Anaphylaxis And Infusion Reactions
- Anaphylaxis and infusion reactions can occur at any infusion while on therapy. Counsel patients on the importance of adhering to any prescribed medications to help prevent or lessen the severity of these reactions.
- Educate patients on the signs and symptoms of anaphylaxis, including wheezing, peri-oral or lingual edema, hemodynamic instability, and rash or urticaria.
- Educate patients on the most common signs and symptoms of an infusion reaction, including urticaria (skin rash), erythema (redness of the skin), dyspnea (difficulty breathing), flushing, chest discomfort, chest pain, and rash.
- Advise patients to seek medical care immediately if they experience any symptoms of an allergic reaction during or at any time after the infusion of KRYSTEXXA [see WARNINGS AND PRECAUTIONS, ADVERSE REACTIONS].
- Advise patients to discontinue any oral urate-lowering agents before starting on KRYSTEXXA and not to take any oral urate-lowering agents while on KRYSTEXXA.
Glucose-6-Phosphate Dehydrogenase (G6PD) Deficiency
Inform patients not to take KRYSTEXXA if they have a condition known as G6PD deficiency. Explain to patients that G6PD deficiency is more frequently found in individuals of African, Mediterranean, or Southern Asian ancestry and that they may be tested to determine if they have G6PD deficiency, unless already known [see WARNINGS AND PRECAUTIONS, CONTRAINDICATIONS].

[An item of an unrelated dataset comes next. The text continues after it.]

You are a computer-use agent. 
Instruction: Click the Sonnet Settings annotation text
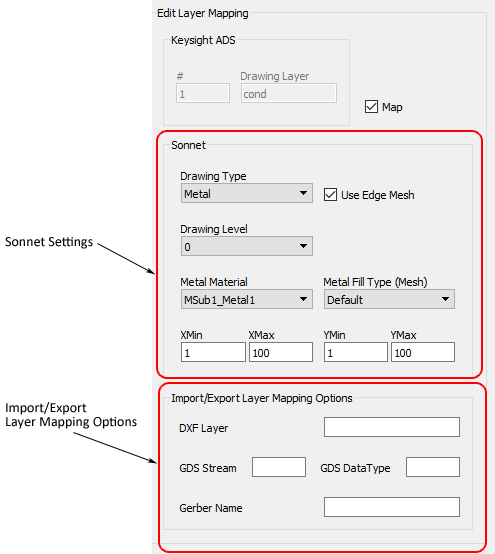point(49,242)
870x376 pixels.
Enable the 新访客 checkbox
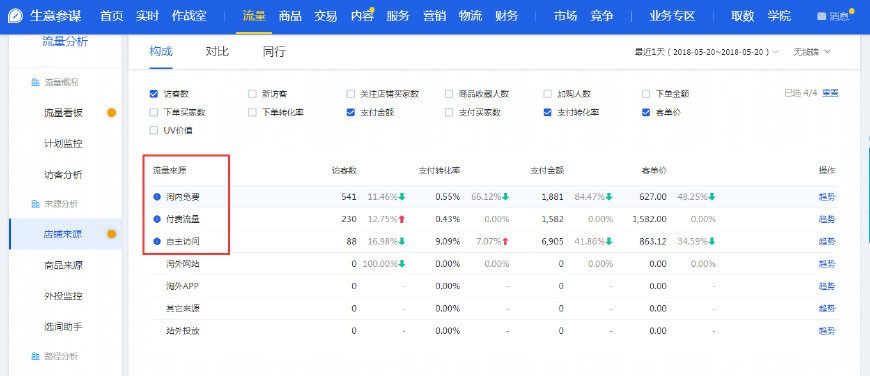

Explain to patients that gout flares may initially increase when starting treatment with KRYSTEXXA, and that medications to help reduce flares may need to be taken regularly for the first few months after KRYSTEXXA is started [see WARNINGS AND PRECAUTIONS, ADVERSE REACTIONS]. Advise patients that they should not stop KRYSTEXXA therapy if they have a flare.